I recognize the possible affront offered by this essay. But I cannot and will not apologize for who I am and what my experiences have been because they are mine, and they have made me the man that I am. I am manifesting, with all glory given to Divinity, a potential that we all have, and that we all make real in our lives - to a greater or lesser degree - depending upon our own proclivities and potentials, which have been shaped by our life experiences and our individuated zodiacal natures. What we are capable of doing is so much more than what we generally allow ourselves to do, or even to believe can be done. The human mind and body are the most amazing energetic and physical creations upon this planet. To seek to discover their capabilities and manifest them in our lives should be among the greatest goals of a lifetime.

The Law of Attraction assures of us the multiverse’s complicity in the achievement of our individual destinies. The key component of creative visualization and prayer is the ability to associate emotivity, vision and intention in a manner that colludes with our destiny and brings us into a place where we are utilizing our talents in the expression of Divinity, as we are each atomic expressions of the super-soul of which we all form an intergral part. Divinity divining Itself, as it were.

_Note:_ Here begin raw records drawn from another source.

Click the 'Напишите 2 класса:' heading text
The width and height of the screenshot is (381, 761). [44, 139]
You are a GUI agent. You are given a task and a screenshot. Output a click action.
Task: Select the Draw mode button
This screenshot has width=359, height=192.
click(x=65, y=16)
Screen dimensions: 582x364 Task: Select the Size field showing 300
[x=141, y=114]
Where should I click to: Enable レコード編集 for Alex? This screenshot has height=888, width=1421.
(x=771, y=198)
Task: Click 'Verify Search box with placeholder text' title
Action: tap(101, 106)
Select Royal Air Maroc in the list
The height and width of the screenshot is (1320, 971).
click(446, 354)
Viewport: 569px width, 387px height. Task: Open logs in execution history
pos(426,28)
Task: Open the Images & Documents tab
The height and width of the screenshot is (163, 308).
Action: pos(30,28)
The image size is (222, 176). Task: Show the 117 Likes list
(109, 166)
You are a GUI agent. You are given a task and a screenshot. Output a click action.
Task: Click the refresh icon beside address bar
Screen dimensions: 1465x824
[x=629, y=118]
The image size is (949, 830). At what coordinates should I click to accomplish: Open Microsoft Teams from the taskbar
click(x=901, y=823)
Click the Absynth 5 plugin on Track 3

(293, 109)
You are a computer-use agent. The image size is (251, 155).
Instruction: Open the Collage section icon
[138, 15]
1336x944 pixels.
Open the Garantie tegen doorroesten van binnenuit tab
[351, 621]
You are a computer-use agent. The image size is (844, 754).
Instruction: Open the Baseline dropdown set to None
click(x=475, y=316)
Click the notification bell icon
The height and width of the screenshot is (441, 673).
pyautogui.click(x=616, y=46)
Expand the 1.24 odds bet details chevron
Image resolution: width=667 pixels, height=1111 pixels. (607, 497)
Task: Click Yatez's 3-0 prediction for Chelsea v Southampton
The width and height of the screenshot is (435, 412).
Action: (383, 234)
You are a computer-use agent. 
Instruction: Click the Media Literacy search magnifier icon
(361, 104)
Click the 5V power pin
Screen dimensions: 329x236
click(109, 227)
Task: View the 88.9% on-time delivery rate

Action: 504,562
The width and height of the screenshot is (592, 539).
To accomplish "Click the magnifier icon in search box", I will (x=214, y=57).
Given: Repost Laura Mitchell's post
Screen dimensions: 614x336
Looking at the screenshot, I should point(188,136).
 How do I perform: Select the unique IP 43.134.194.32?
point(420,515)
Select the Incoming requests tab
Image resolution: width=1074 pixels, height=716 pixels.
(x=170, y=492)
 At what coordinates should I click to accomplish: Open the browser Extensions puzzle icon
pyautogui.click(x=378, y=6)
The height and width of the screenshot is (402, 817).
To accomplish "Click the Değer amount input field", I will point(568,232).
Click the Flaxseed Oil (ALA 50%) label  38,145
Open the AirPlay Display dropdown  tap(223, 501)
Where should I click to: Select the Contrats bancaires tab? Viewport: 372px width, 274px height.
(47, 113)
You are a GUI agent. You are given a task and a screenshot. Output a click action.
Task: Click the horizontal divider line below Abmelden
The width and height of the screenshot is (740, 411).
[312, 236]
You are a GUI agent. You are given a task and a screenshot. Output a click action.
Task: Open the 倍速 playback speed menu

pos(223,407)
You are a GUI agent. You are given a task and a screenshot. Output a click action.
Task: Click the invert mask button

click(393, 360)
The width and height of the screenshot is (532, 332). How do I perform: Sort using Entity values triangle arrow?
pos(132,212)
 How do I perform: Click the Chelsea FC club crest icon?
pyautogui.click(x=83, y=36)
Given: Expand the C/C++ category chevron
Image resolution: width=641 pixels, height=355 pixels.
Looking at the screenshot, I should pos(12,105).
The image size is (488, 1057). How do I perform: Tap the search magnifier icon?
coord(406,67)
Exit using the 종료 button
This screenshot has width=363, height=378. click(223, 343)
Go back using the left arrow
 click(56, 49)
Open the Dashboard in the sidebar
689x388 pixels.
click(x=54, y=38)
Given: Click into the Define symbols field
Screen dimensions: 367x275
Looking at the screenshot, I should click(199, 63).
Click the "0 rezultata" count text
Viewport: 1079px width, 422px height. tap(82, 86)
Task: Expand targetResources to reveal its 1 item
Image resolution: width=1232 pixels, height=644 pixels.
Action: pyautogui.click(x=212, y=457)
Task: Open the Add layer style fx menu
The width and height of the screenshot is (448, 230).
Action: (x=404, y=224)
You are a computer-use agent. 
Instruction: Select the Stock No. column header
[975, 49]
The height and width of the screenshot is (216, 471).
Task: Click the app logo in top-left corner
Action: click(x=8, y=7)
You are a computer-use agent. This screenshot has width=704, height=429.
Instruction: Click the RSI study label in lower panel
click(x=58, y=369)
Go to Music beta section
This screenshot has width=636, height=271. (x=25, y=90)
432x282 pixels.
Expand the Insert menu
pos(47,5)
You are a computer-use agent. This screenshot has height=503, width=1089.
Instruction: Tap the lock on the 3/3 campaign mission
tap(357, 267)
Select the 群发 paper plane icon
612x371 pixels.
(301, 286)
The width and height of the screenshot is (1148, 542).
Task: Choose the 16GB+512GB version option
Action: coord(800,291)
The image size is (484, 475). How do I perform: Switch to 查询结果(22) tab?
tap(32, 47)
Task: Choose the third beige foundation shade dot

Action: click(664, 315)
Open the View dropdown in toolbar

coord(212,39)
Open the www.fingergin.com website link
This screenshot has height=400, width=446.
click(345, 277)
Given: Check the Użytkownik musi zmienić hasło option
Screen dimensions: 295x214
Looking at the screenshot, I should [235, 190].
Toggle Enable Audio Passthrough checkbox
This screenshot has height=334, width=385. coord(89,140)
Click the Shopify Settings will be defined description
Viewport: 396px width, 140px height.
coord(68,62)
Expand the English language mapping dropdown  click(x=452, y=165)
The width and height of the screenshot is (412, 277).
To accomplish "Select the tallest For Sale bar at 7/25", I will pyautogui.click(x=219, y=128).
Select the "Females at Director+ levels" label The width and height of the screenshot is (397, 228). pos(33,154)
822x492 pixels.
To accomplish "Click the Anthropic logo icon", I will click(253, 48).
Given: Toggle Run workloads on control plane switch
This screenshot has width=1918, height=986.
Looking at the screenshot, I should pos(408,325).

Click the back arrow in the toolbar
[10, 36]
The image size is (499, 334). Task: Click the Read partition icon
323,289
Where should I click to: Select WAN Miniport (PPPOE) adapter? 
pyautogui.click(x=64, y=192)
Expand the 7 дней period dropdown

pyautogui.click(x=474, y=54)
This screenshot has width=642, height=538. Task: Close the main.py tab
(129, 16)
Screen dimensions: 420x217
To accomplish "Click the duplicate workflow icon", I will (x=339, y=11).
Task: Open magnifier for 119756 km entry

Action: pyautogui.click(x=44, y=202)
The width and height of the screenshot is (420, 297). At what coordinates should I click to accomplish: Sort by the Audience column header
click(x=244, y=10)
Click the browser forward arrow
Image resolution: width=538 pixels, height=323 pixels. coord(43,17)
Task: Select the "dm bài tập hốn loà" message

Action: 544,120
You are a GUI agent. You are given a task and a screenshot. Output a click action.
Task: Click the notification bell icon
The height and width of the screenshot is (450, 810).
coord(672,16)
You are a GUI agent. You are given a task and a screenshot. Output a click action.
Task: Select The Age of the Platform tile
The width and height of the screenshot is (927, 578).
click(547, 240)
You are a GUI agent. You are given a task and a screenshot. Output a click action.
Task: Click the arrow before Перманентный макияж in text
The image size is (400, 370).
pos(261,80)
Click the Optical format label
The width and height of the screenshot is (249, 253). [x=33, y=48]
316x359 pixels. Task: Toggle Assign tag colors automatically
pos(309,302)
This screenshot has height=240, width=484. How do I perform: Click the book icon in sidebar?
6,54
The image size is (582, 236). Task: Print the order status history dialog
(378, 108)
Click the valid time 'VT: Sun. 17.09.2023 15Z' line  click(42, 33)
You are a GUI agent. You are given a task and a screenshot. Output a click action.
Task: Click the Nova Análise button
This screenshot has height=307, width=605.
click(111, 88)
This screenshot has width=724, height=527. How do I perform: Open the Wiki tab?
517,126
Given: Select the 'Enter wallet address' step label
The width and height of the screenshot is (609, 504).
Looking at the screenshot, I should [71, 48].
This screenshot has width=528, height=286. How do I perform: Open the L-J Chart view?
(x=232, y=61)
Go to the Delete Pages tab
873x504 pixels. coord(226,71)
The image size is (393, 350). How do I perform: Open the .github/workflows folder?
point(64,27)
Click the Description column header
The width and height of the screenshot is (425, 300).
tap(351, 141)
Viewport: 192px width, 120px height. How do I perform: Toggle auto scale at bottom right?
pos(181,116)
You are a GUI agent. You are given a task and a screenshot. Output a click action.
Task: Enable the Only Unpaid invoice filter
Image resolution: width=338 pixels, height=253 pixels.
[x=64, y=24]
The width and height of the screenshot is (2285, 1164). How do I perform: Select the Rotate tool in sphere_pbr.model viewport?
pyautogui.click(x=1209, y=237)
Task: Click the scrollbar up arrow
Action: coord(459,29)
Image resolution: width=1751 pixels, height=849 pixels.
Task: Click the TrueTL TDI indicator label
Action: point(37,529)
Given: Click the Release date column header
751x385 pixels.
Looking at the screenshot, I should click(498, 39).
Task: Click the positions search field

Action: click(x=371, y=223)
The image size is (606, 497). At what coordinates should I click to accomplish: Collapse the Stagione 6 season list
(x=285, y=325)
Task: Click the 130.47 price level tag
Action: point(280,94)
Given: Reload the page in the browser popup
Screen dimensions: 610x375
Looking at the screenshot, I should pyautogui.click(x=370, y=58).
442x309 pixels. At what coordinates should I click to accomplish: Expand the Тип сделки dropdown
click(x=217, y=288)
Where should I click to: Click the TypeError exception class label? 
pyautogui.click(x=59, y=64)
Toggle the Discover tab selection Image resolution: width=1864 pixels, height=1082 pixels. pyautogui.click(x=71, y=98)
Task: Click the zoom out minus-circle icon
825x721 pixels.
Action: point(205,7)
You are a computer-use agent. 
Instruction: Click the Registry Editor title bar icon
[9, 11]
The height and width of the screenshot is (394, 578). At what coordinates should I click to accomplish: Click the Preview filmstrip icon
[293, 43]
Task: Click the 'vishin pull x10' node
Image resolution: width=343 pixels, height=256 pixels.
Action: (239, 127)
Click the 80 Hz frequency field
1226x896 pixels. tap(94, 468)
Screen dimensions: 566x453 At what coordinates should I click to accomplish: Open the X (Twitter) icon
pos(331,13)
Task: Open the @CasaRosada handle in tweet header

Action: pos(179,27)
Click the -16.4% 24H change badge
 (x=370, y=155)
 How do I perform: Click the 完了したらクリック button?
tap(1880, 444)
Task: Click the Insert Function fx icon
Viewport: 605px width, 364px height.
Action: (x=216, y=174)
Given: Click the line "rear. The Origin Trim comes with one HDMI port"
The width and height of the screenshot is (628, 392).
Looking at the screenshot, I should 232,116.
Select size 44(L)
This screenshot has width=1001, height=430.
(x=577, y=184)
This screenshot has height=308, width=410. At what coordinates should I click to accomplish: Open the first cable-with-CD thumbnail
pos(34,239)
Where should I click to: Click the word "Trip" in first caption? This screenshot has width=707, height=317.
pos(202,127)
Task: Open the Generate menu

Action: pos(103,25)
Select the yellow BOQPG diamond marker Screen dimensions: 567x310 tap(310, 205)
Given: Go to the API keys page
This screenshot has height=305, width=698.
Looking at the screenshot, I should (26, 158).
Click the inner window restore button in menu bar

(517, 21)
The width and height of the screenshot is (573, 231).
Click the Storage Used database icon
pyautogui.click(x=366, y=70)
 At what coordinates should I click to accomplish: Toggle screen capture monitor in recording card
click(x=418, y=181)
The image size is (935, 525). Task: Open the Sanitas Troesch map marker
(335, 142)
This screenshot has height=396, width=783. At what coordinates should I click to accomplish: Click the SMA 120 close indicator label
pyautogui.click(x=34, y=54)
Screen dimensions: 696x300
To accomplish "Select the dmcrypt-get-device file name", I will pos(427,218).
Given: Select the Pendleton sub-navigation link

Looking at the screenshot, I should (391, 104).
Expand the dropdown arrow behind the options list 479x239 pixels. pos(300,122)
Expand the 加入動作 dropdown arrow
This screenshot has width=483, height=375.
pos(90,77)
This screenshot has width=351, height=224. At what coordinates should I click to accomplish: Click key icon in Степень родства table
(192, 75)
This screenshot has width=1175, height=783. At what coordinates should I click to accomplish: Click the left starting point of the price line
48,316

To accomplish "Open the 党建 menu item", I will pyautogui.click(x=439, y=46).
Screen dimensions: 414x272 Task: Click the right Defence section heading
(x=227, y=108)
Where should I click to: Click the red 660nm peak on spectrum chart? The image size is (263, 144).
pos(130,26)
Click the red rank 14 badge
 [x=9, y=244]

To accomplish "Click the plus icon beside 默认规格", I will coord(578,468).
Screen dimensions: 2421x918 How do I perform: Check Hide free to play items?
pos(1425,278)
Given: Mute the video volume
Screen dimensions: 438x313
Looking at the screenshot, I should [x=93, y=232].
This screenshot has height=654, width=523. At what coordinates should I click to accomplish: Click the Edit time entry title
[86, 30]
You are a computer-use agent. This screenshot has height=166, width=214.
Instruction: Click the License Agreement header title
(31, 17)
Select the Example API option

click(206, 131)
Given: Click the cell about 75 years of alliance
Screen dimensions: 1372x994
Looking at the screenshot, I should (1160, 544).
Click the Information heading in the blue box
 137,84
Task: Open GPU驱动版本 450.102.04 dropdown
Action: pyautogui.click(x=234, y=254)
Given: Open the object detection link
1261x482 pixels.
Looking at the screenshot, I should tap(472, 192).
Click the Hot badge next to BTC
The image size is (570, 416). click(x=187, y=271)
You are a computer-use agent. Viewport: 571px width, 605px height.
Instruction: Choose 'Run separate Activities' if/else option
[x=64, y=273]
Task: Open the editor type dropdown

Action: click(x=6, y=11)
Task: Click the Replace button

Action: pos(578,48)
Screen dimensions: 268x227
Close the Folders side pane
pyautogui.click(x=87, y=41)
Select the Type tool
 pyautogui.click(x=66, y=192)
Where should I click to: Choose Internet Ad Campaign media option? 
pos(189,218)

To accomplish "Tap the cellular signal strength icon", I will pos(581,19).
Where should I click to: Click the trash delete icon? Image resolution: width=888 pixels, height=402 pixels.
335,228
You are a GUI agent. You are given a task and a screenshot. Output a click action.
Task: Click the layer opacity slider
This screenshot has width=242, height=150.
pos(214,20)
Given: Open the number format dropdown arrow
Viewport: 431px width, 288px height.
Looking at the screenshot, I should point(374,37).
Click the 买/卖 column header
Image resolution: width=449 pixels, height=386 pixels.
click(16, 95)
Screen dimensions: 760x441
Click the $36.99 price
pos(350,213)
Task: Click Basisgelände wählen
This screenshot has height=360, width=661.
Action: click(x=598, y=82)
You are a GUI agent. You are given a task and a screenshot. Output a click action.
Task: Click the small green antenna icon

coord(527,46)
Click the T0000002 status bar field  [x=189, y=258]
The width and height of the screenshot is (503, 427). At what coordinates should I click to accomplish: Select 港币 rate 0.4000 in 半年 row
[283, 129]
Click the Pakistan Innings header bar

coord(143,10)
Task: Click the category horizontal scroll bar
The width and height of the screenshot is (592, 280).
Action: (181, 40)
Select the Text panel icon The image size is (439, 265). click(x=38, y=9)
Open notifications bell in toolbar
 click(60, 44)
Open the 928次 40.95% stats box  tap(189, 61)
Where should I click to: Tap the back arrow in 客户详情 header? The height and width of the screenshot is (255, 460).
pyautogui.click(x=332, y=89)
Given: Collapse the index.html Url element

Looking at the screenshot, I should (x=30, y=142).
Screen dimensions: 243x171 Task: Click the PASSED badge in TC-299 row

Use your talents for God, Krishna, Allah, Oldumare, Legba, Yemaya, Buddha, or whomever your personal diety is. Be thankful for your gifts, and share them equitably. Be sure of your present and future paths, and know that Divinity is within us all, watching ever, loving fully and understanding us each, with all of our failings, neuroses and problems. No matter our current paths, or the extent to which we feel we’ve doomed ourselves to eternal hell, the potential to achieve what we were born to achieve remains real.

Know that. Believe it. And then live it.